Key Questions Answered

  • Brand design over price: A 2013 Psychological Science study found consumers choose products based on design before price when two similar items compete. Rinks applied this by spending over a year designing Sun Bum's packaging before launch — wood-grain bottle, yellow-brown palette, and a bold gorilla mascot — ensuring the product stood out visually against legacy brands like Coppertone and Hawaiian Tropic.
  • The Elvis Principle for brand personality: Rinks uses a framework he calls the Elvis Principle — combining contrasting traits like edginess and wholesomeness to create a compelling brand personality. Elvis became acceptable to conservative parents after releasing gospel music despite his provocative image. Brands built on this juxtaposition of opposing qualities generate broader appeal and longer cultural staying power than single-note identities.
  • Mascots outlast founders and celebrities: Rinks deliberately chose an animal mascot over a human spokesperson because characters like the Budweiser frogs, Energizer Bunny, and Mickey Mouse never age, get arrested, or lose relevance. A strong mascot can anchor a brand indefinitely. Sun Bum's gorilla "Sunny" was designed to stand alongside Nike's swoosh and Apple's logo as a standalone recognizable mark without any accompanying text.

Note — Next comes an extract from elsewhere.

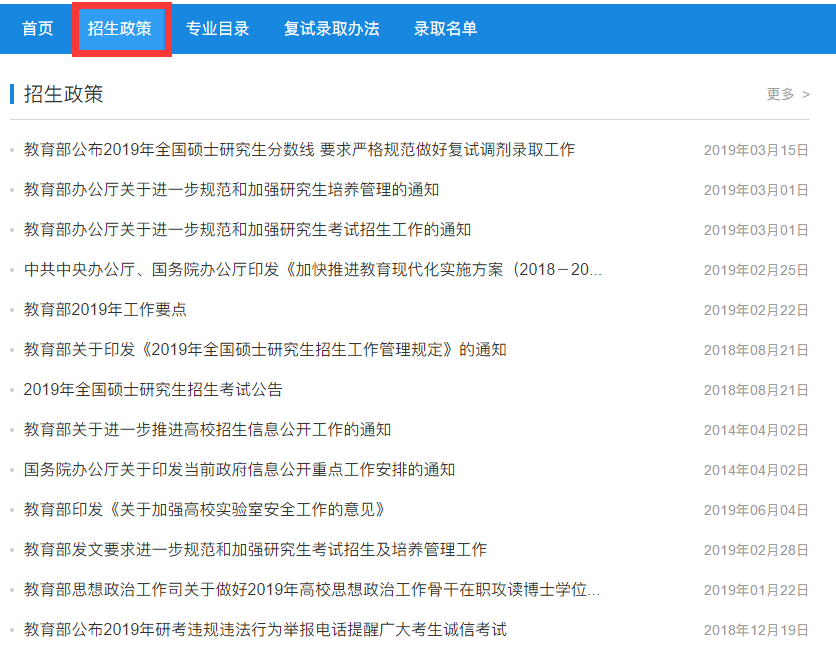Image resolution: width=836 pixels, height=653 pixels.
Task: Open the 首页 navigation tab
Action: click(x=38, y=29)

  • Force wide distribution through bundled displays: Sun Bum's early retail strategy prohibited cherry-picking — retailers had to purchase the full display package including footballs, frisbees, t-shirts, a gorilla figure, and sunscreen bottles in a custom IKEA bookcase unit. This made the brand appear larger and more established than it was, drew foot traffic, and prevented the product from being buried on shelves among competitors.

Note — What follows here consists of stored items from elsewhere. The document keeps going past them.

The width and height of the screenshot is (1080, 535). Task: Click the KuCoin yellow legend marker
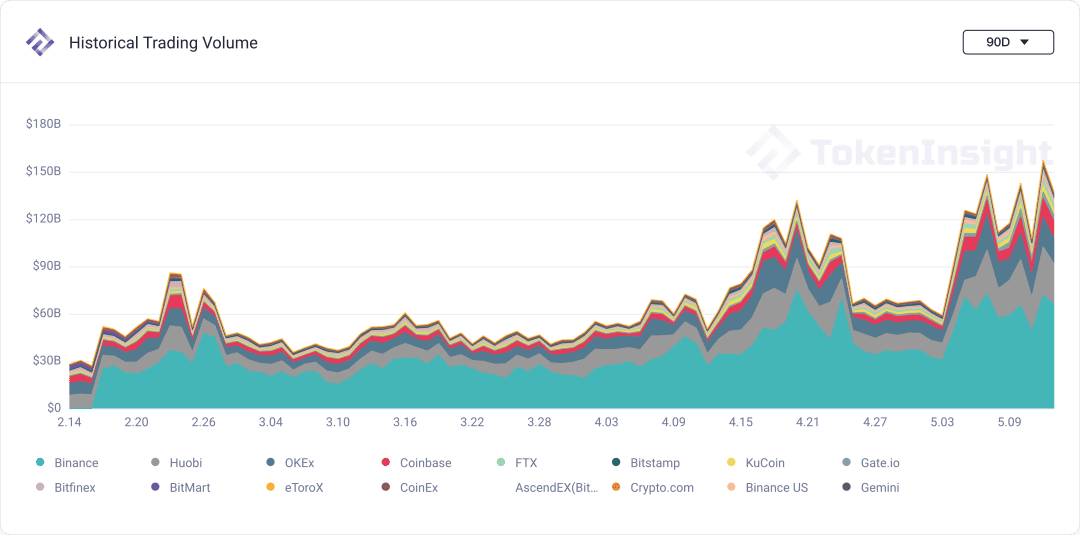click(x=731, y=463)
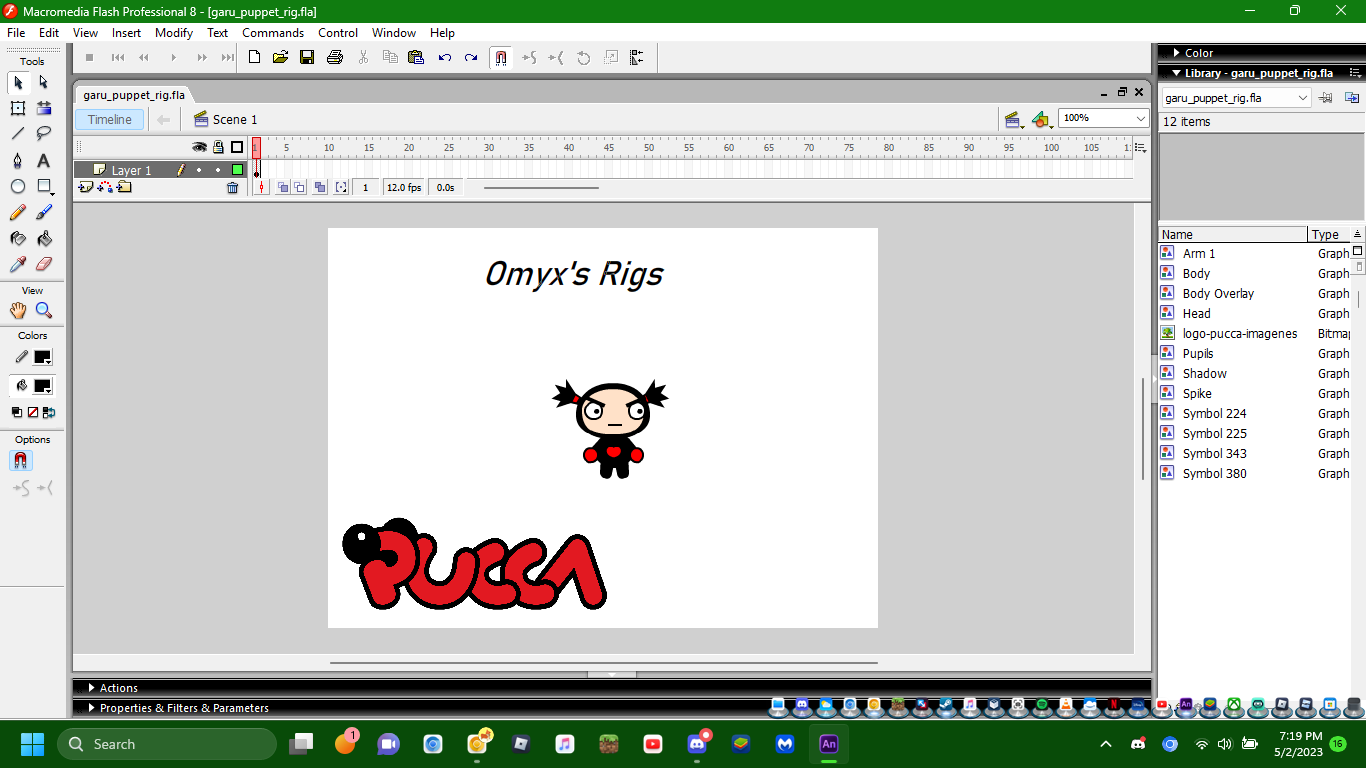
Task: Select the Eraser tool
Action: click(44, 264)
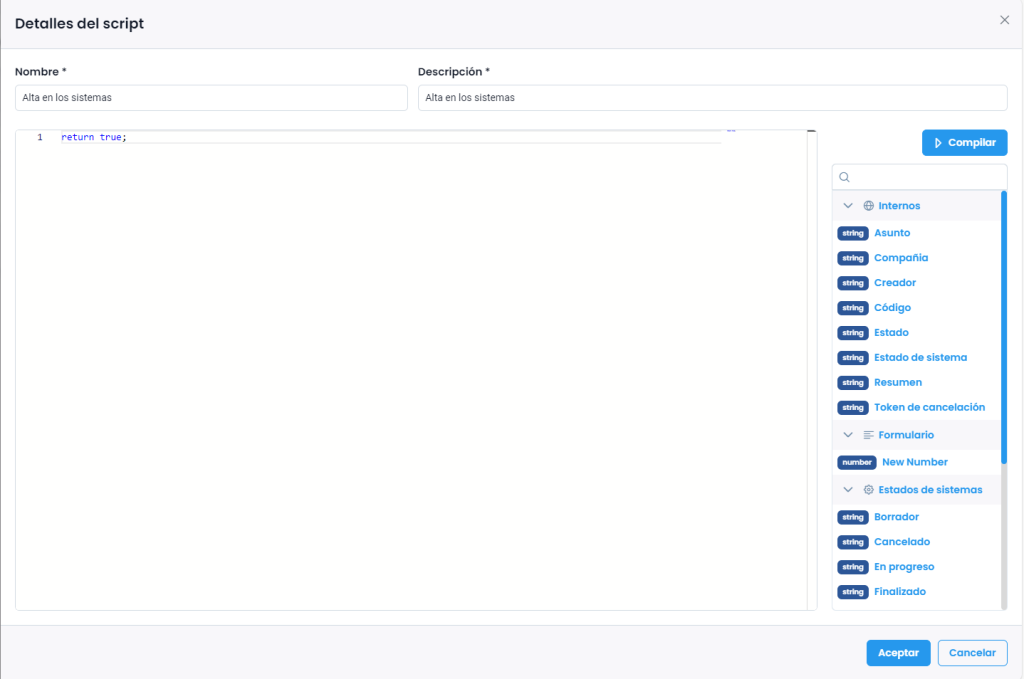Click the globe icon next to Internos

pyautogui.click(x=868, y=206)
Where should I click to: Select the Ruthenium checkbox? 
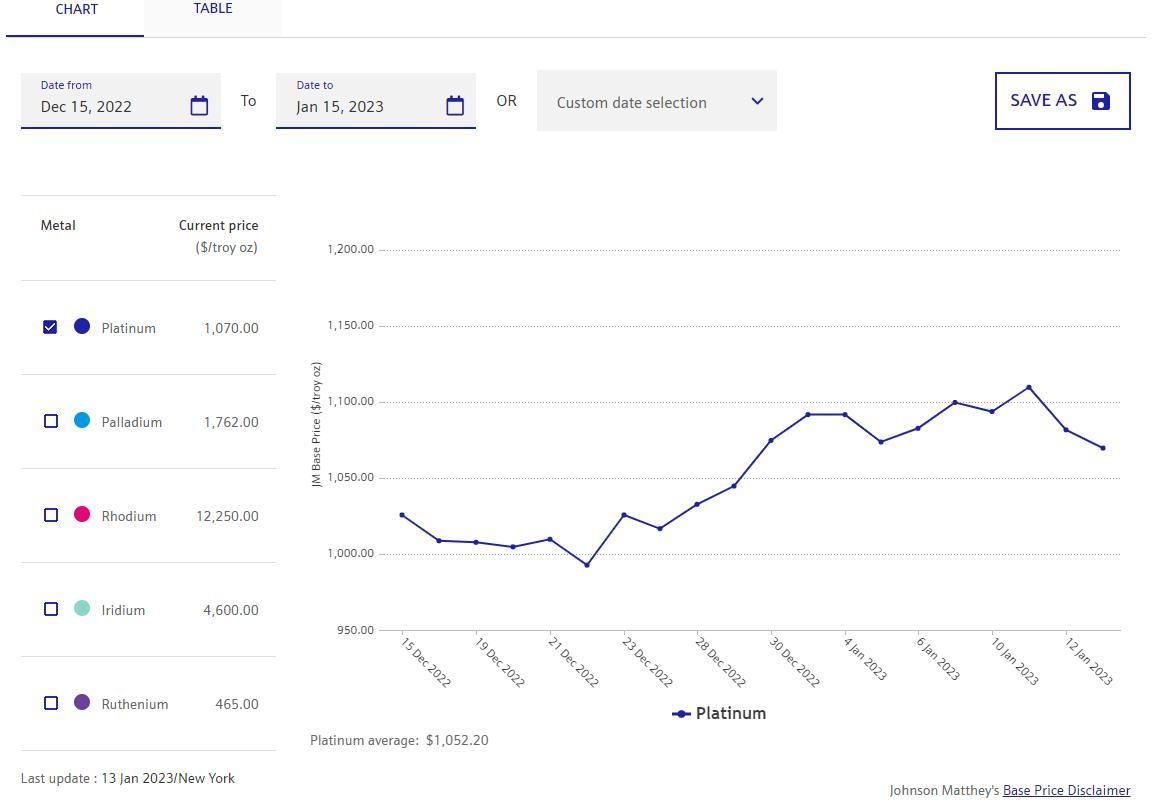click(51, 703)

  • Know when to hand off the CEO role: Rinks cites a Harvard business model warning that creative founders typically plateau around year three as operational demands exceed their skills. He proactively recruited Adam Francis, a former pro surfer with a Harvard MBA, as CEO around year three or four. Rinks stepped aside entirely, crediting this decision as essential to Sun Bum reaching $70 million in annual revenue before its $400 million acquisition by SC Johnson.
  • Name your brand after what it does: Rinks argues brand names that contain the product category have a structural advantage. Sun Bum includes "sun," which no major competitor used at the time. He compares this to Drano, Home Depot, and Office Depot — names that communicate function instantly. When evaluating a new brand name, test whether a consumer can identify the product category from the name alone before any marketing runs.

Notable Moment

After five years of litigation and Taco Bell offering a multi-million dollar settlement moments before the trial began, Rinks rejected it on the advice of his lawyers. The jury ultimately ruled in his favor on all counts, awarding over $42 million — though after legal fees, agent commissions, taxes, and splitting with his partner, the actual take-home was closer to $5–6 million.